HÜRRİYET Pazar'da okudum; anlı şanlı Parizyen sosyoloğumuz Nilüfer Göle Paris katliamını konuşurken "Bugün din bir yanardağ gibi" demiş.
Daha önce de bir beyanına rastlamıştım, ‘gündelik yaşamdan keyif çıkartma, kültür ve birliktelik yaratma’ gibi değerleri yüzünden Paris’in hedef seçildiğini söylüyordu.

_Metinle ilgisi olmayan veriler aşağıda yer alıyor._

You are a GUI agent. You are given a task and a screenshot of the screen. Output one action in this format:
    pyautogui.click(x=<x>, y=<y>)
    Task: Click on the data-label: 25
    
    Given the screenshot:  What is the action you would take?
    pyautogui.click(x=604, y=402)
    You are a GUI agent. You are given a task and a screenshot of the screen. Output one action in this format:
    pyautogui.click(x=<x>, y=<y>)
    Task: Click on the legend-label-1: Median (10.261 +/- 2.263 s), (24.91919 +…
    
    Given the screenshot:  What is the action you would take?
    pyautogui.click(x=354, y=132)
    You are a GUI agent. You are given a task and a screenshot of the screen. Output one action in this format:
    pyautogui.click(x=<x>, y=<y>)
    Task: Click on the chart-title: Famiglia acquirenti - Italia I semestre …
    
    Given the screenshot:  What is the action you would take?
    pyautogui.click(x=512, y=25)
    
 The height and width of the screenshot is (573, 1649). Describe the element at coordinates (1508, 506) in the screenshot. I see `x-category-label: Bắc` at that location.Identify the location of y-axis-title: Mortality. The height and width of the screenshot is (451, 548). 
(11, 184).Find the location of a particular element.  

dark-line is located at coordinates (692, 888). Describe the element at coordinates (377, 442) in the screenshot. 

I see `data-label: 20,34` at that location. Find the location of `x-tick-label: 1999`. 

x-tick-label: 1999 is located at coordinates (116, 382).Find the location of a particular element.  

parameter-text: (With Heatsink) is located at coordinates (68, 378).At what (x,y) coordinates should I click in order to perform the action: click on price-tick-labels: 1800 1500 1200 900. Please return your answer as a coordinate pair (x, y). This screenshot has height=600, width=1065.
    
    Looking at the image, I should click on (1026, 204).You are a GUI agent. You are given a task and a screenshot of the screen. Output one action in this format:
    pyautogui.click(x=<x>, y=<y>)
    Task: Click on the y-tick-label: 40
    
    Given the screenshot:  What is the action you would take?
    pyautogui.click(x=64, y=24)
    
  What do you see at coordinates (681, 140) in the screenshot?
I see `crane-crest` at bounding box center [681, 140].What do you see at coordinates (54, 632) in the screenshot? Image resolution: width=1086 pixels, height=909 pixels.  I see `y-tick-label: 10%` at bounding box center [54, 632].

“Terör terördür, Müslümanlık’la hiç ilişkisi yok denilemez,
çünkü Müslümanlık adına yapılıyor” gibi kitabın ortasından
tespitleri de var.
Nilüfer Hoca, bu teröristlerin neden hep Müslümanlar arasından
çıktığını din âlimleri tartışsın istiyor.
Tartışsınlar...
İstismarsa kimler, nasıl istismar ediyor İslam’ı? Kullanmaksa ne
suretle kullanılıyor?
Tartışılsın ki onu radikal ideoloji ve barbarlıklarına alet
edenlerin elinden alınsın...
Fakat bu analiz düzeyiyle mi sınırlı kalacak tartışma?
* * *
Uyuşturucu trafiğinin döndüğü bir bar işletmecisi, katliam organize
ediyor...
Uyuşturucu, içki ve eğlence âlemiyle haşir neşir caniler, bu
katliamı hayata geçiriyor...
Katliamın organizatörü, tanık ifadelerine göre elinde viski
şişesiyle sokakta ot çekerek hunharlığını kutluyor.
Ve biz bunu, ‘İslamcı terörist’lerin Paris’in temsil ettiği Batılı
yaşam biçimine bir saldırısı olarak ele alacağız ha?